Like all couples we’ve had a problems. One is me being in Brighton and she being in London for most of the week. This is compounded by my writing as I think she imagines I live out my fantasies when she isn’t around.
This is of course ridiculous as I haven’t got the energy or the time. To paraphrase the ‘Essex Girl’ joke it would mean the answer to the question: “Why does Sadie Dark wear knickers?” would be “To keep her ankles warm”
So I’m in the bizarre position of having a silent and unforgiving former lover imagining I’m here in Brighton forever fucking whilst in reality I’m sulking about and sleeping very, very alone.
There’s a poster campaign for that unpleasant drink Tia Maria around at the moment.

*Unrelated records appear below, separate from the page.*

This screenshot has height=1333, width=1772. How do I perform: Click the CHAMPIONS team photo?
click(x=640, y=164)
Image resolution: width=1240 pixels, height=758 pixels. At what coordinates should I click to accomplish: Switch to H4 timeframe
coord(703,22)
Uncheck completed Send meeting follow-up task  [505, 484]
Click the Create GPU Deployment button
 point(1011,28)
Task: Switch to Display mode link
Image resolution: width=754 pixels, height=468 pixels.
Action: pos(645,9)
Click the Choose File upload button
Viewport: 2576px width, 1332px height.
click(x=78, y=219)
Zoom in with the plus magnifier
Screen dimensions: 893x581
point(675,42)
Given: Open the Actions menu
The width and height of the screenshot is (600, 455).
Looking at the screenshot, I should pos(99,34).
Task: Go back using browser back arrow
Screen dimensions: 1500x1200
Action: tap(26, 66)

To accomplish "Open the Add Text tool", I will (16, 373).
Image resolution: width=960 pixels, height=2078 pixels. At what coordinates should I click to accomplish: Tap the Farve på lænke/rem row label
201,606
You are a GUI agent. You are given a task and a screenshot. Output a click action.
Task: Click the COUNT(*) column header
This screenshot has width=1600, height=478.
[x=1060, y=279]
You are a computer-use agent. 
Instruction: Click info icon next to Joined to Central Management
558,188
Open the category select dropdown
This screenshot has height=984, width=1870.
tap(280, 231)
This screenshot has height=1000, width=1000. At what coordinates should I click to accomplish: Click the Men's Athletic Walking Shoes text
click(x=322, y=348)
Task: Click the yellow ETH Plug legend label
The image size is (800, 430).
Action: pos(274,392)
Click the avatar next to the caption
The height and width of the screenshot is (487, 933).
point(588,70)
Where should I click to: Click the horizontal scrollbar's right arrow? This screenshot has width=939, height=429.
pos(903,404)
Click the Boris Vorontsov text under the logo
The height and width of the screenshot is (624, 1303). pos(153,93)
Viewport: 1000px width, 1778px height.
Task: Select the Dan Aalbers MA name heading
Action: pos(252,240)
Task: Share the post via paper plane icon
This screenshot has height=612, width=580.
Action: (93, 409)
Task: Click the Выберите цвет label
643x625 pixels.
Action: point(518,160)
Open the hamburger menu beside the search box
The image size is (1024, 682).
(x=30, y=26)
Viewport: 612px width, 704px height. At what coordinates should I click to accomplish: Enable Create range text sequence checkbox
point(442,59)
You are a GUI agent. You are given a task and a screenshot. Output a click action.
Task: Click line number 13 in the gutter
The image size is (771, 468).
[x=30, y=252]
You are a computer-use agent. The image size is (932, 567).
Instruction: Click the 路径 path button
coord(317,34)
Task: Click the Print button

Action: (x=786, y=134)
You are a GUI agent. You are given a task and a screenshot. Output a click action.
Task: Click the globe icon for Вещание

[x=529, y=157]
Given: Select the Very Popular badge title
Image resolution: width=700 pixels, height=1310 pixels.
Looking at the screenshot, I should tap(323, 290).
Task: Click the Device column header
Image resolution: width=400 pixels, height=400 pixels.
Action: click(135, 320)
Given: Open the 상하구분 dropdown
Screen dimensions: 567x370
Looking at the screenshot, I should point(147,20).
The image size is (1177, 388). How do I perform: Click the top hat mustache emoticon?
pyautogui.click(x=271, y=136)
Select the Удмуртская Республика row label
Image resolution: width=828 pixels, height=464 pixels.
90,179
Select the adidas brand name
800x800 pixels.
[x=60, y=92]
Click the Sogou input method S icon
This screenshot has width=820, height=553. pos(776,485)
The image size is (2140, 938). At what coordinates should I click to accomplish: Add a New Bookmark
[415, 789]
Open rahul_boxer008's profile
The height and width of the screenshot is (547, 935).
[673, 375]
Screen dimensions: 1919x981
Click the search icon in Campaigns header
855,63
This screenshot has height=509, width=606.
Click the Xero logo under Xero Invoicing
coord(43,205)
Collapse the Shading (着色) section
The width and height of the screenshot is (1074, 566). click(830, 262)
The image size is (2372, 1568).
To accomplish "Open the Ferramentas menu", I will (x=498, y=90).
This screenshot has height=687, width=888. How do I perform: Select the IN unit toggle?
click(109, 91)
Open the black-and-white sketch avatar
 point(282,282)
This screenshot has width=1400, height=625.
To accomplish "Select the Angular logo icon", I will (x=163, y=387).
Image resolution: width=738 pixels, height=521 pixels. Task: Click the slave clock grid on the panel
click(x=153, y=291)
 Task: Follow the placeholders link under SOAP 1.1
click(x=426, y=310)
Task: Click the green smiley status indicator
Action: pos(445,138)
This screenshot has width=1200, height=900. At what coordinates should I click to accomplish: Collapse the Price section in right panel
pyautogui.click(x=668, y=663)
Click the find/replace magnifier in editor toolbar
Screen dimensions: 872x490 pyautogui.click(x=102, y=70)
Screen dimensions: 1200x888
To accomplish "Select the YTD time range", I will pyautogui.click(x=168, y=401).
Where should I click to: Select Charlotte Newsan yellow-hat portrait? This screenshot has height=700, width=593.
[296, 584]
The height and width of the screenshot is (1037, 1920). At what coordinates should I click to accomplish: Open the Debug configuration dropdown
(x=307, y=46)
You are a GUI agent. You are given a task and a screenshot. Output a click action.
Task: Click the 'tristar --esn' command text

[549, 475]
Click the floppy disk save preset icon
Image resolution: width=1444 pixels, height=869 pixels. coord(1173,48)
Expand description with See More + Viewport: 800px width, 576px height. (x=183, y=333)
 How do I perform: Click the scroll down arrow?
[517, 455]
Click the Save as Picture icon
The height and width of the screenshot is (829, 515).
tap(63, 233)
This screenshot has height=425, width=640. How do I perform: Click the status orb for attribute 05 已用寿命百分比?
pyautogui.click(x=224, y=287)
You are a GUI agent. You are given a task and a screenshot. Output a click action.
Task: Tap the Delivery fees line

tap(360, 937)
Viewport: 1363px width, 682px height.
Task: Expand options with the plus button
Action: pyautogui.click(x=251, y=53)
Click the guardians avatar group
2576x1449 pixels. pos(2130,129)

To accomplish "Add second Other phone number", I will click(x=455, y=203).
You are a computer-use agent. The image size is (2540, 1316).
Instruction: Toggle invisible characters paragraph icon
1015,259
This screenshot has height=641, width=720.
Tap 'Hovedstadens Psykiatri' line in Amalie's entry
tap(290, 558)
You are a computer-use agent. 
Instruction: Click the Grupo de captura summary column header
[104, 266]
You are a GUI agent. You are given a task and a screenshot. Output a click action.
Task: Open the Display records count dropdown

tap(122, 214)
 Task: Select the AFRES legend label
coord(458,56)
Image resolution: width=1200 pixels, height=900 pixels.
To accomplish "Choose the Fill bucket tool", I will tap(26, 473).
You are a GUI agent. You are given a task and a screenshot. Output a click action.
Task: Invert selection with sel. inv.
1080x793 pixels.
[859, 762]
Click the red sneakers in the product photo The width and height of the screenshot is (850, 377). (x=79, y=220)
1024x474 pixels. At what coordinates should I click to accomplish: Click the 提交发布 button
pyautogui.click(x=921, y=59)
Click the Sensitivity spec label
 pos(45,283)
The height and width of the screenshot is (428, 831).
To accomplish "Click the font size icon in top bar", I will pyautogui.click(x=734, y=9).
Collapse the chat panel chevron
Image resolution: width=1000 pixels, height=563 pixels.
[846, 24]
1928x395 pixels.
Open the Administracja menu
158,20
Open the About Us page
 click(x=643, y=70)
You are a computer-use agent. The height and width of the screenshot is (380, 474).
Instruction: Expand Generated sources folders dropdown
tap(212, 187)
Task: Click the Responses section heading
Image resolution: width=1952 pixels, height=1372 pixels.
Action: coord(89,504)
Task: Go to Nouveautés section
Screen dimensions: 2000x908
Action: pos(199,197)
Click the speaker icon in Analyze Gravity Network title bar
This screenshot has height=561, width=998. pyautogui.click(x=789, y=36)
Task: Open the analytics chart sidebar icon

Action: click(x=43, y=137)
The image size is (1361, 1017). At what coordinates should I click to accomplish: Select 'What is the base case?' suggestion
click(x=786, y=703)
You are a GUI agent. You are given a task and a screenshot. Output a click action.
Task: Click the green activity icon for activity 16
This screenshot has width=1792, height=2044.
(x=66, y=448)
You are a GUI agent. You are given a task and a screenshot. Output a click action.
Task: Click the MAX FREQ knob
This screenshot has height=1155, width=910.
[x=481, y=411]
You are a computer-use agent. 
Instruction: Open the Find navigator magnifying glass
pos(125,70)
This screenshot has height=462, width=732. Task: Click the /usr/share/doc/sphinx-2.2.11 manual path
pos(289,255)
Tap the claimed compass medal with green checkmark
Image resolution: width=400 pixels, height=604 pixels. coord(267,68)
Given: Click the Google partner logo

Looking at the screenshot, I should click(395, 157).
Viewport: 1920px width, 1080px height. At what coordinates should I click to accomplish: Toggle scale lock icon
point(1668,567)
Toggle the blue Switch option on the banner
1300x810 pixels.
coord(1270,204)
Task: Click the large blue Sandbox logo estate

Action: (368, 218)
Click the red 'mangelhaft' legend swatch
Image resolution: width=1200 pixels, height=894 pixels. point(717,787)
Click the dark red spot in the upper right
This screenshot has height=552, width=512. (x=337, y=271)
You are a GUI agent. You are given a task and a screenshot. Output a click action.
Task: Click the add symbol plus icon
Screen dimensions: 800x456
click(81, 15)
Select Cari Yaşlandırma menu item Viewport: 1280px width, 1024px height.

Its end line is “The Dark Spirit”
And that’s what I’m going to need to get me out of my present wintry mood. I’ve heard of SAD (Seasonal Affective Disorder) but SADIE is even worse!
Love & sobs Sadie xxxx
3 comments:
SADIE = Seasonal Affective Disorder Is Everywhere
Here I am envying the single and the single envy the not-single. That grass has got to be green SOMEwhere.
I hate fads. Boxing? Gah.
But whether don we now our gay apparel or not, you do evoke merry thoughts of your fluffy places. Betjeman's lament is shared by many. Maybe we should call it Betjeman's Lament and write a novel.
Hi Don,
Great to hear from you. Email me as I'm not sure you welcome comments posted on your site. And what's all this about fluffliness? - like all fashionistas I'm elegantly bare.
Love Sadie
Oh, do post away, don't stop just cause I got paranoid once on account of my wife.